_Collected data entries_:
- - - - - - -
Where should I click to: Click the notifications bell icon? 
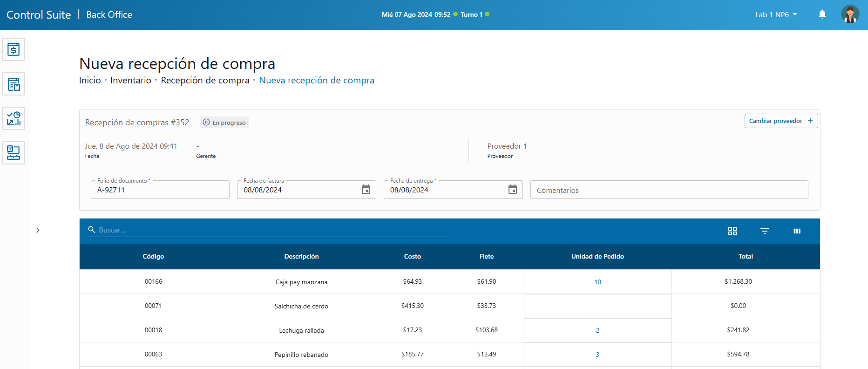click(822, 14)
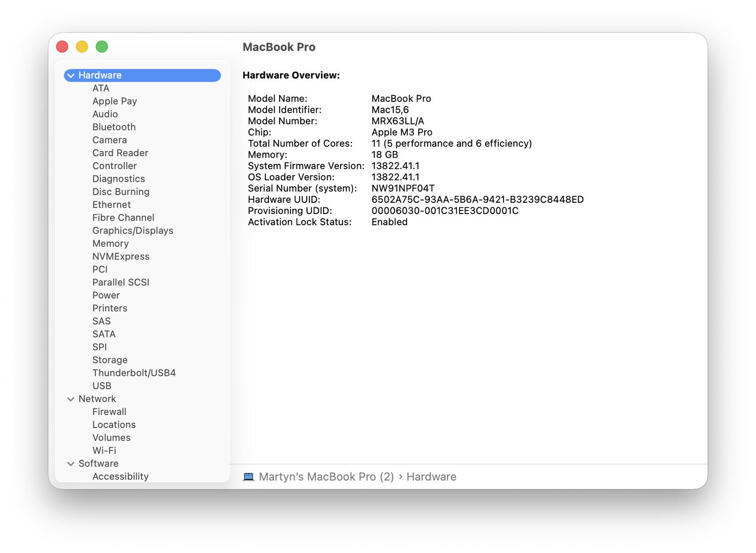Collapse the Hardware section chevron
This screenshot has height=553, width=756.
tap(71, 76)
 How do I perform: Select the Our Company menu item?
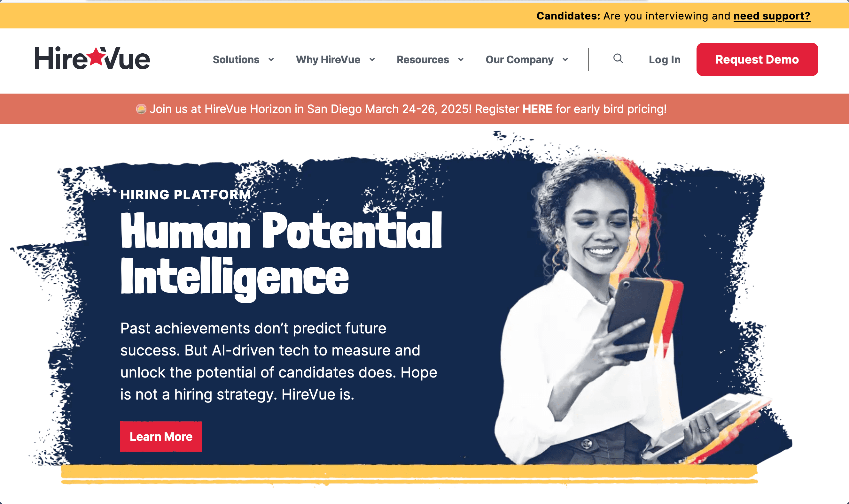[x=519, y=60]
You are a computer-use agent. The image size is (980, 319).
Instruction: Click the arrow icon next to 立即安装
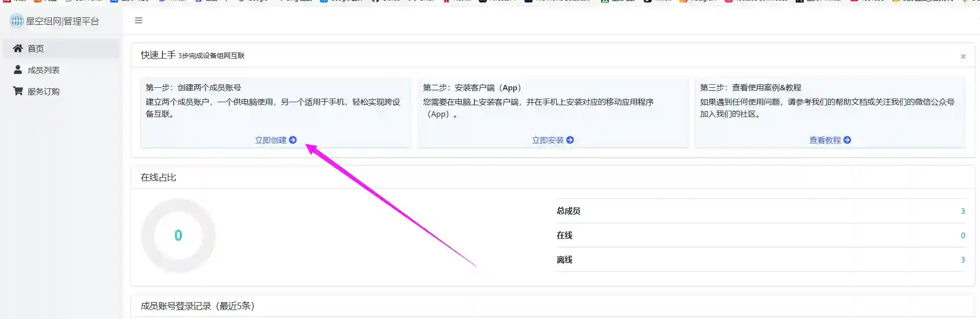pyautogui.click(x=570, y=140)
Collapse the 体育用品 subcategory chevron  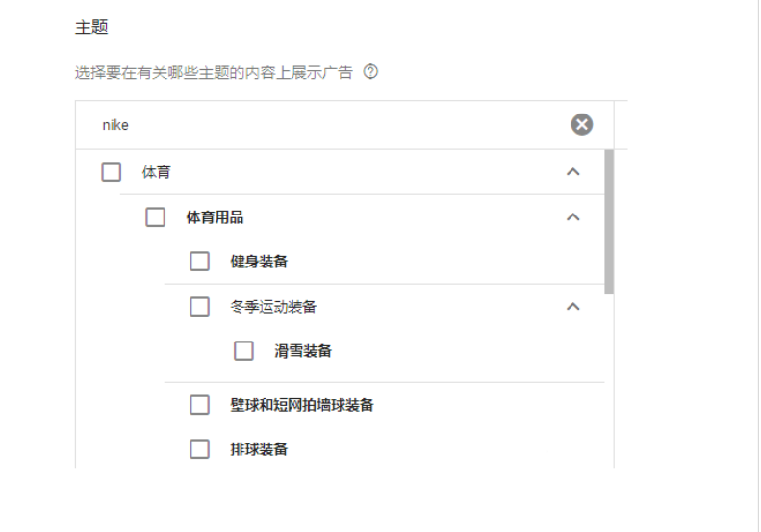click(x=573, y=217)
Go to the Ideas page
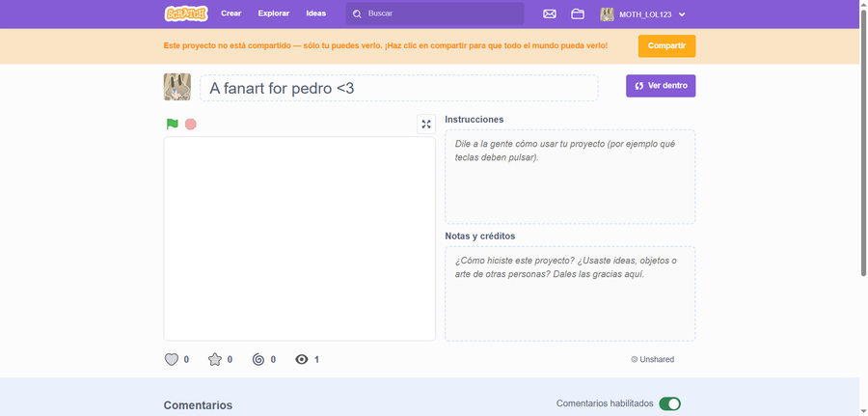 tap(316, 14)
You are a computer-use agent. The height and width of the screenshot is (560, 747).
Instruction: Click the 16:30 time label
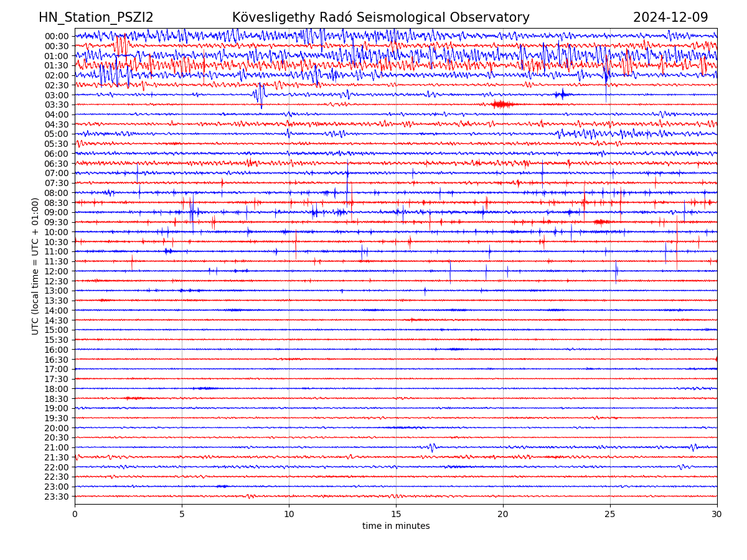(57, 360)
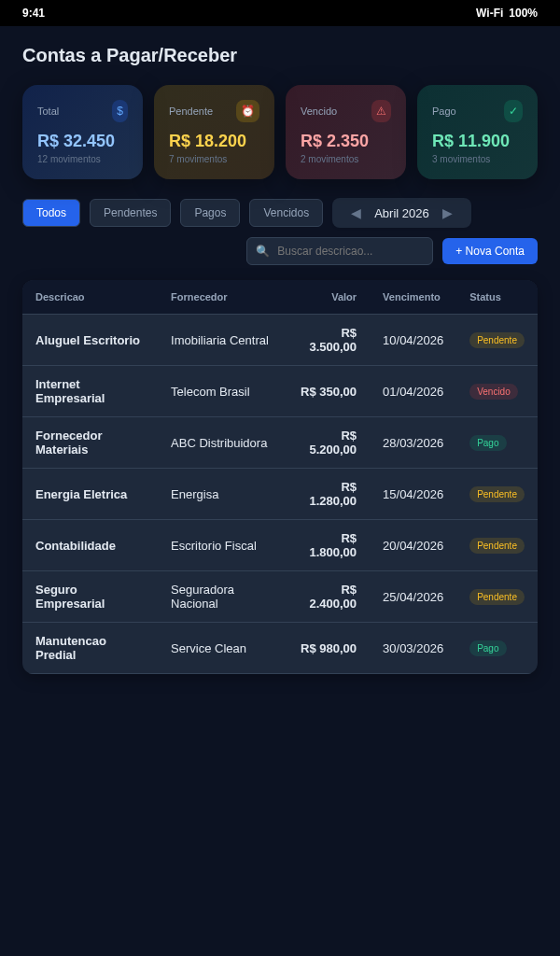Filter by Vencidos accounts
This screenshot has width=560, height=956.
(x=286, y=213)
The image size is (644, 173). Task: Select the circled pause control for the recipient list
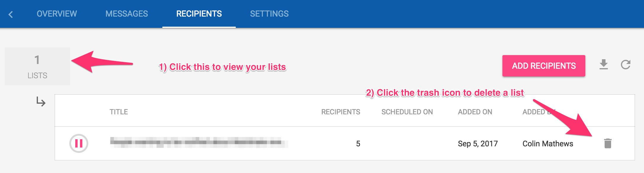point(78,143)
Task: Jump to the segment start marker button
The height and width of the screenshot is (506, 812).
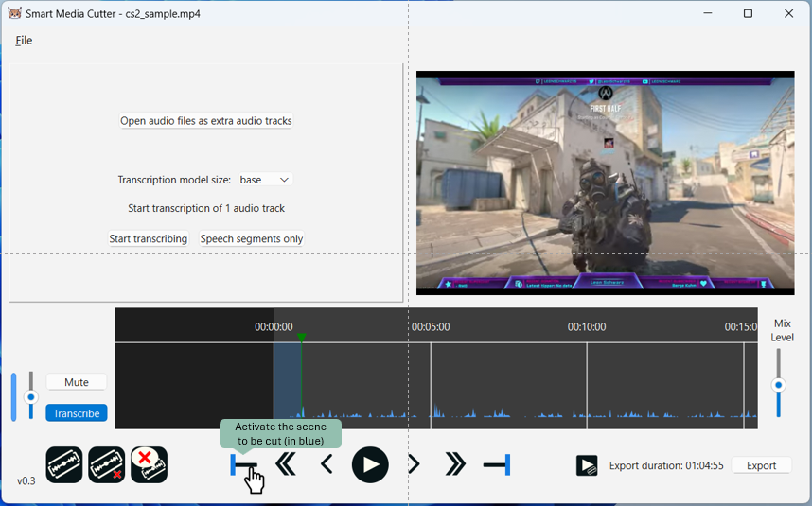Action: pos(243,464)
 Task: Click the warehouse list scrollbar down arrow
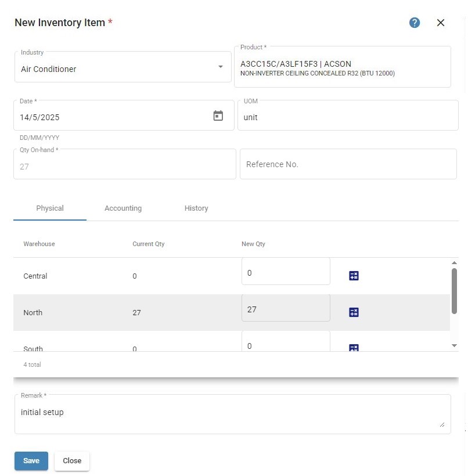click(454, 345)
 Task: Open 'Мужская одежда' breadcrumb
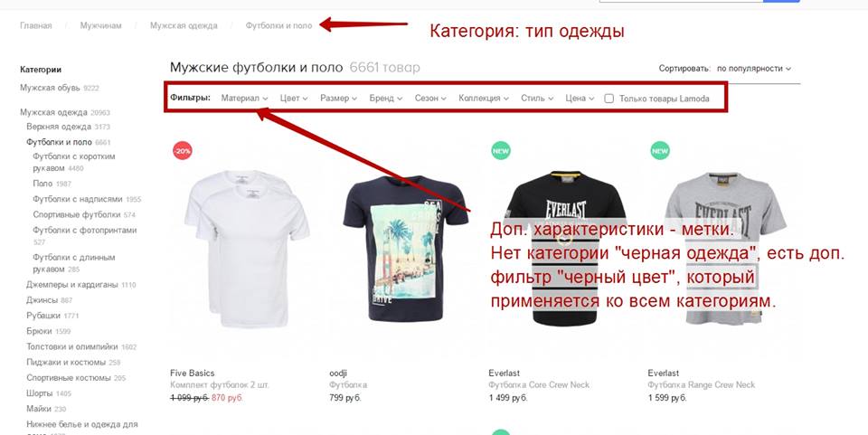pyautogui.click(x=184, y=25)
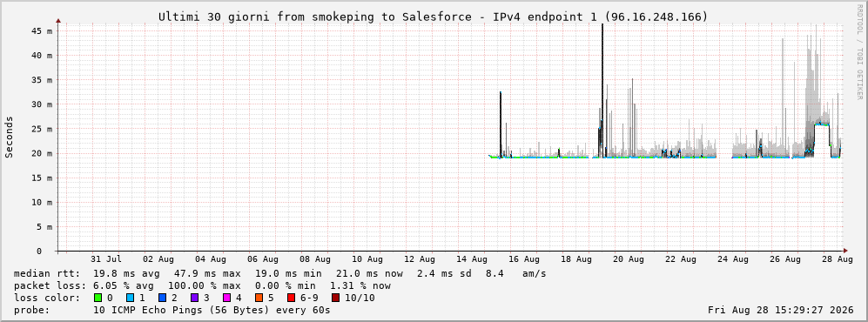Image resolution: width=868 pixels, height=322 pixels.
Task: Click the RRDTOOL / TOBI OETIKER watermark
Action: [x=859, y=52]
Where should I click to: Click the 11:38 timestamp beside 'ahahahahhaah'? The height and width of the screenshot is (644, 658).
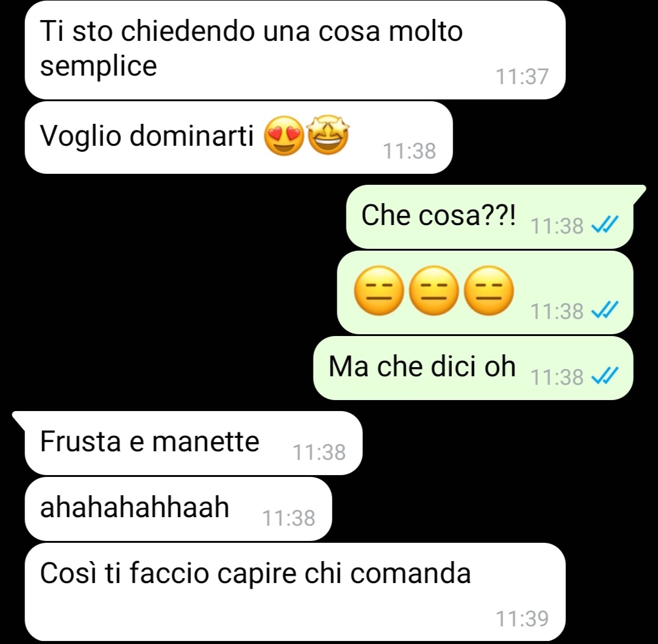pyautogui.click(x=288, y=518)

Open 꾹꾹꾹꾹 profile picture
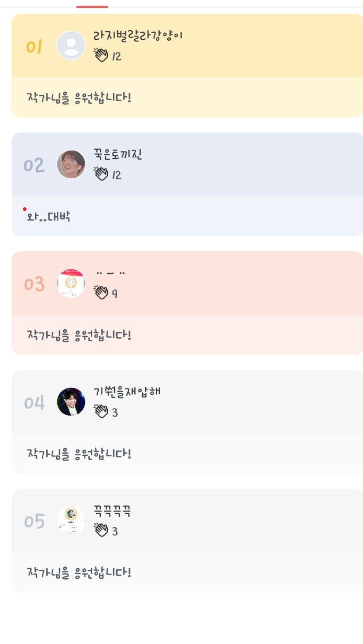tap(71, 521)
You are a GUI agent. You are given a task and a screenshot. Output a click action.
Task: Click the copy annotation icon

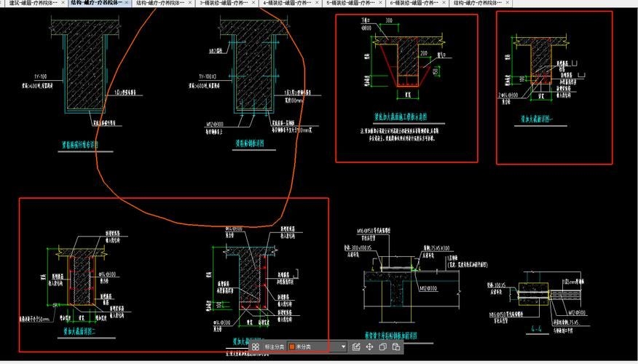[x=383, y=347]
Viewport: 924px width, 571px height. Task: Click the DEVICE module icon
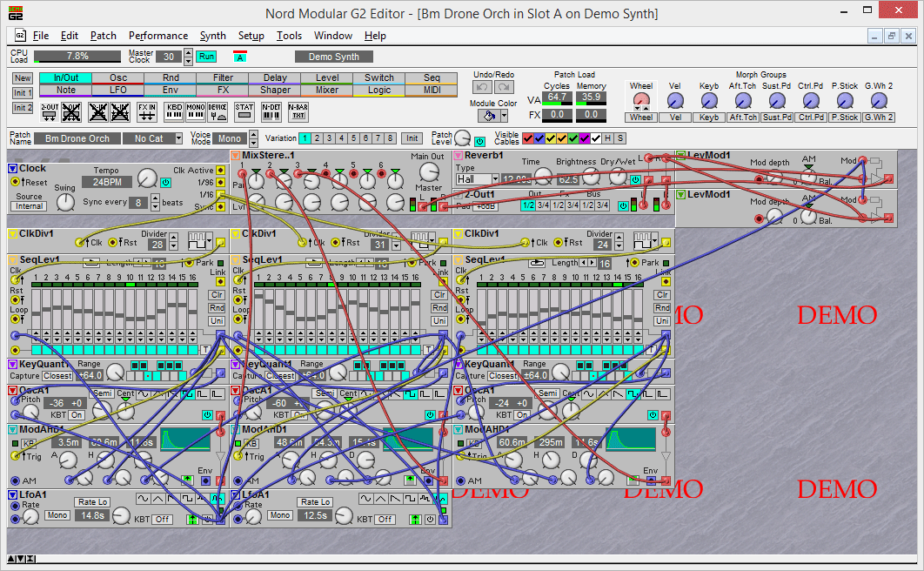tap(218, 111)
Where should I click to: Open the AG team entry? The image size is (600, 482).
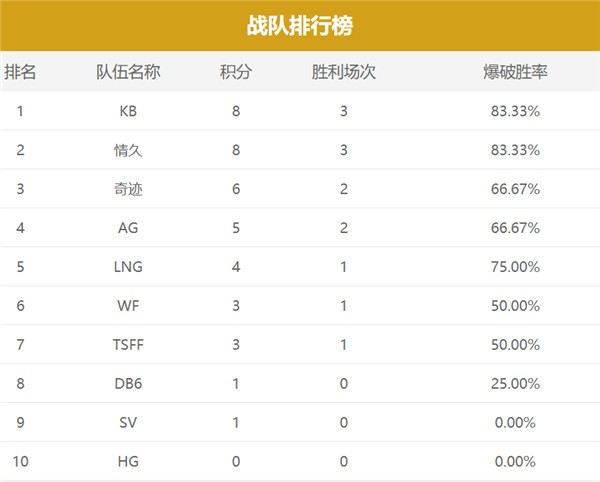tap(128, 228)
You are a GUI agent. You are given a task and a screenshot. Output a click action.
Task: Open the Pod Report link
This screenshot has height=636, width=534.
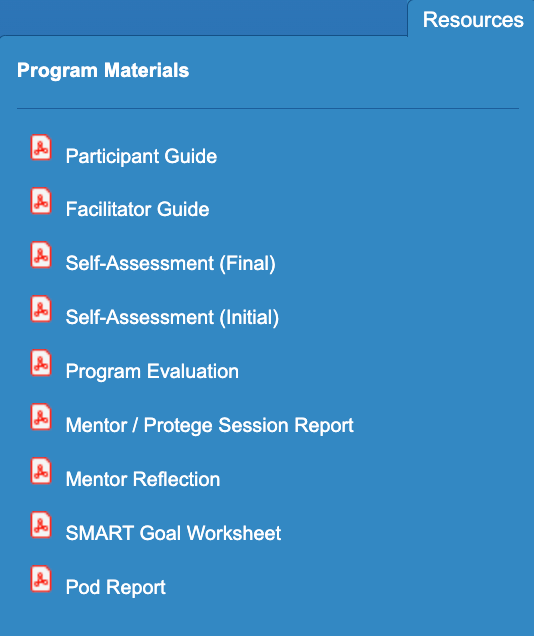pyautogui.click(x=116, y=587)
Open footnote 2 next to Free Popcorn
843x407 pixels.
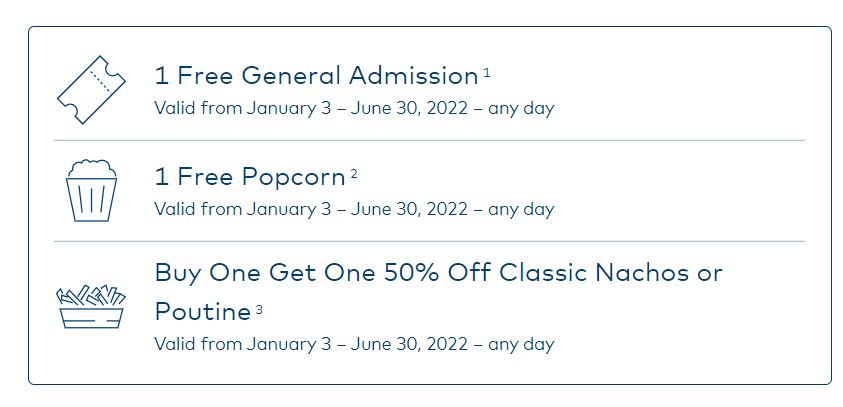pos(354,174)
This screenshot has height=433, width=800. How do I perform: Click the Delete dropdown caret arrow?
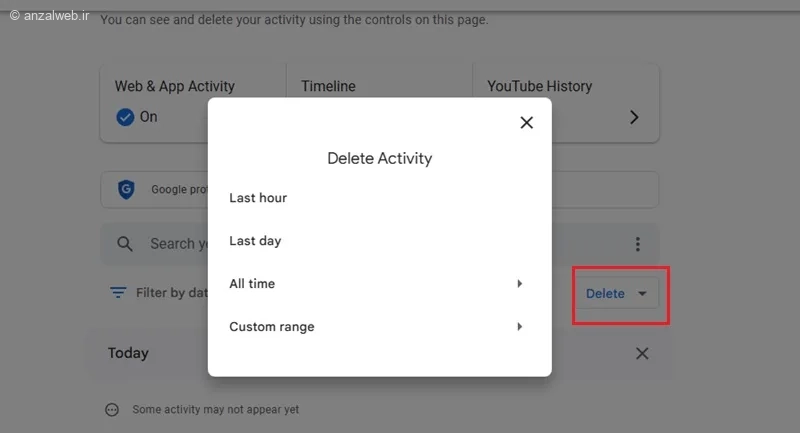(x=642, y=294)
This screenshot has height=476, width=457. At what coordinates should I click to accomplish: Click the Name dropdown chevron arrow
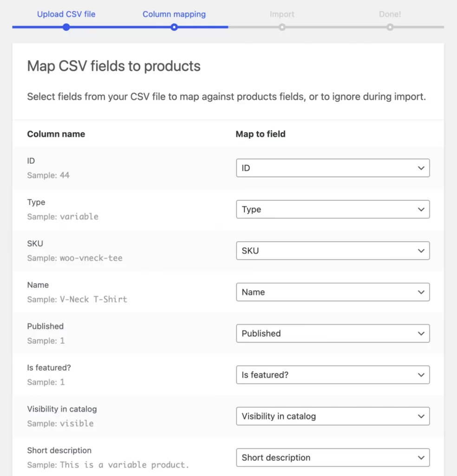click(x=421, y=292)
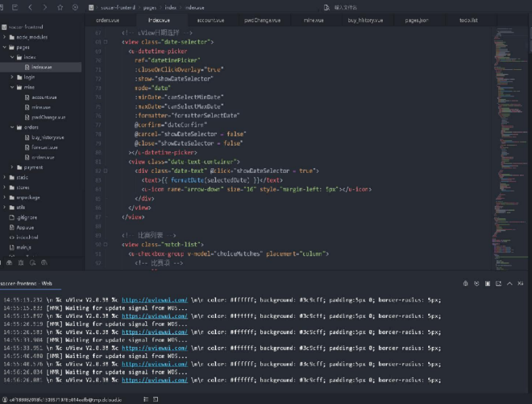The image size is (532, 404).
Task: Open the pages.json editor tab
Action: [x=416, y=20]
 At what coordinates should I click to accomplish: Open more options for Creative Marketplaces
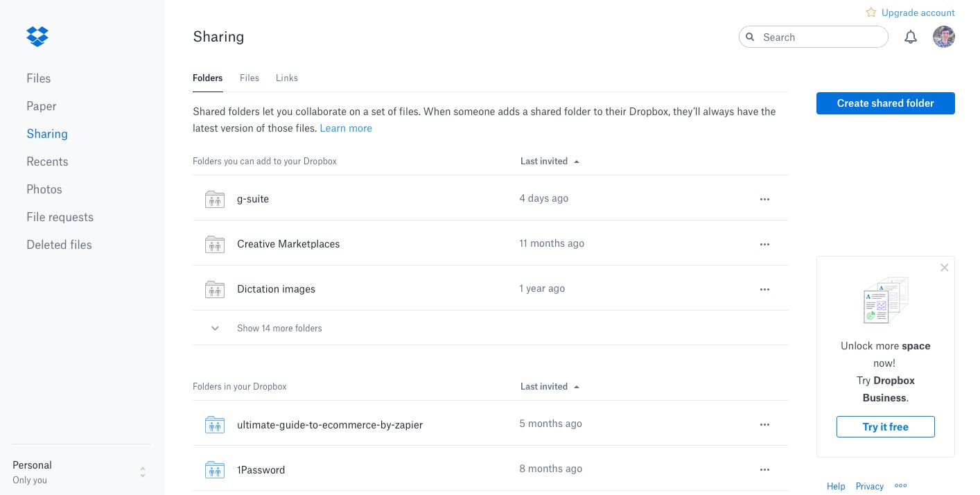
- - - - - - -
_WHAT TO DO_: Copy the final stretch of the entries exactly: the line containing "Where should I click to: Open" and every line after it through the last. Include no pictures and nothing more.

_ANSWER TO THE PROBLEM_:
Where should I click to: Open the AG team entry? The image size is (600, 482).
tap(128, 228)
You are a GUI agent. You are given a task and a screenshot. Output a click action.
Task: Open the Pod Report link
This screenshot has height=636, width=534.
pyautogui.click(x=116, y=587)
Open footnote 2 next to Free Popcorn
843x407 pixels.
pos(354,174)
This screenshot has height=433, width=800. How do I perform: Click the Delete dropdown caret arrow?
(x=642, y=294)
This screenshot has height=476, width=457. At what coordinates should I click to accomplish: Click the Name dropdown chevron arrow
click(x=421, y=292)
The image size is (532, 404).
Task: Open the pages.json editor tab
Action: [x=416, y=20]
 At what coordinates should I click to accomplish: Open more options for Creative Marketplaces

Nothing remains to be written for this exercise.